Different from the debut, where the band curated most of the production themselves, Curley explains that having someone like Liddiard with a lot of artistic integrity who fronts a band who have their own disarmingly unique sound, there is plenty of potential to bounce from. “We could’ve gone in and recorded it all live, which was suggested by a couple of other producers. It’s also a risk having someone work outside of their own band come in and say ‘hey we can put these pedals on this song’, or ‘what if you did this in this chorus’ or ‘leave that weird mistake cos it sounds better’ ya know. We just wanted someone to do that, so it was nice, he is such an incredible musician.”

As part of the recording process, Curley and guitarist Evan James Purdy visited Liddiard’s property in Nagambie. It was here where they got in touch with Liddiard’s more experimental approach to production, playing around with instruments and different gear to achieve a range of sounds for their desired vision. Curley recalls: “We drank some red wine and played around with some gear. He (Liddiard) has this OP1 little synth, which is really fun to play with, all the little extra sounds on the record are from that. There was also a little spoken word piece we made in the middle of the night when we were drunk, with guitar chords and synth layered over it but I don’t know where that is. There’ s also a sound at the end of ‘Bully’, (which was) a phone recording that Gareth had from inside a plane. I think he was going to South America and recorded the sounds from inside the plane, and you can hear someone pressing on the attendant call buttons. We just slowed it down and that’s kind of what that sound is. It was fun mucking around with it.”

Fittingly titled Drum, Curley explains he wanted a clearer meaning when it came to naming the album and the lyrical content.“I was looking for a word that summed up the feeling of the album without it being a direct appraisal of what the record is, a word that summed up the feeling of the record and the lyrics, and drum kind of popped out to me.”

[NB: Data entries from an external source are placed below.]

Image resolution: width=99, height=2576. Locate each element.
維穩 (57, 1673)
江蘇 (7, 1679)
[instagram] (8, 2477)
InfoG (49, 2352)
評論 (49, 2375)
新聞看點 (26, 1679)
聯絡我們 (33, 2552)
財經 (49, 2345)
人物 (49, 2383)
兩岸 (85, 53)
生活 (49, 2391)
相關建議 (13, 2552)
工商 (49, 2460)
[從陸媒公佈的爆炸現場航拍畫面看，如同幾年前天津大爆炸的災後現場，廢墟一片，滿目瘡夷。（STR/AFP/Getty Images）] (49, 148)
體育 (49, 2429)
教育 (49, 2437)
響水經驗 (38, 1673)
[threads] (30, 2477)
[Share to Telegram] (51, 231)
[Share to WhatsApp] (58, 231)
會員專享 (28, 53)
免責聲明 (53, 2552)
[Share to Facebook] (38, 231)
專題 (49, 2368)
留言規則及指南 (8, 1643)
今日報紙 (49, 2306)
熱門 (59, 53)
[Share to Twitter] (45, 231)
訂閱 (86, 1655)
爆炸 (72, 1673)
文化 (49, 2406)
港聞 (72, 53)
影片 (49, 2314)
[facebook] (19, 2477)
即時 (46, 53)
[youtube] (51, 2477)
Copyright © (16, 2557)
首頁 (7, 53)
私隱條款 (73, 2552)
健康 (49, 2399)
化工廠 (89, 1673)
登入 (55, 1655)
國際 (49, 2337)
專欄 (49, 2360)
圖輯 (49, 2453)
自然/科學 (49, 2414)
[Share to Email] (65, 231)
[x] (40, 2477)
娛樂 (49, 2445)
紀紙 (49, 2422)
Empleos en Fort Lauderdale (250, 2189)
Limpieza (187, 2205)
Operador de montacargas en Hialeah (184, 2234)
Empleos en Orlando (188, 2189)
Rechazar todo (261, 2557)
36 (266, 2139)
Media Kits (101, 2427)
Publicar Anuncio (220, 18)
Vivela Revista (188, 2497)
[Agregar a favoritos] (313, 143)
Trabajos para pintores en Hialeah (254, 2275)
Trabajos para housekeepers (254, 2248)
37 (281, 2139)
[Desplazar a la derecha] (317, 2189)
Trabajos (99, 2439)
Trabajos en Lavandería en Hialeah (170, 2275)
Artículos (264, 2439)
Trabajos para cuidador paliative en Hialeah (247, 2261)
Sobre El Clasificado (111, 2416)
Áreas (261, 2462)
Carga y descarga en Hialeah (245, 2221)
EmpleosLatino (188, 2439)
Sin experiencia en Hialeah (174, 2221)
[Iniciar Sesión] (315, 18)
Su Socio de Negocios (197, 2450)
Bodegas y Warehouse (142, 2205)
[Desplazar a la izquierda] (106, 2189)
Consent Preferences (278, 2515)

“When you think of a drum beat, often times you think of something that’s from the past, and something primal. But then a drumbeat is used as a kind of way to galvanise people and to get people moving. Its about where you’re going and where you’re heading, and I think the record is very much about looking at the past, and  figuring out how the different pieces of your past add up and what you do with them. I don’t know, I kind of just liked the word. As with the first record, I just kind of told the others ‘I’m thinking of calling it Drum, what do you reckon?’ and everyone just really liked it immediately, so I was like ‘okay, cool, done!’ (laughs).

Unintentionally, the title Drum somewhat correlates with the recent departure of drummer Mark Hewitt, who has decided to pursue other commitments. Due to unavailability, the quartet managed to record the new album with him on board, while welcoming Logan Gibson to take his place on tour and for any upcoming releases. “Mark, who wrote and played drums on the album decided he wanted to go and do other things, which is cool, everyone’s really happy that he stuck around to make the record, and its completely understandable that he wanted to do other stuff, this band’s been very busy, and its been a massive commitment. Logan is also really incredible; everyone’s sort of excited to see where that goes. He’s really interested in dance and soul music, so just when I kind of feel like I have no idea what direction things might go in… I would happily make a dance record to be honest (laughs)”

You can catch the band at this year’s Volume festival in Sydney before they jet off to the UK to perform a headline show, but prior to that be sure to check out Drum, set to be released on the 18th of August via Barely Dressed and Remote Control Records.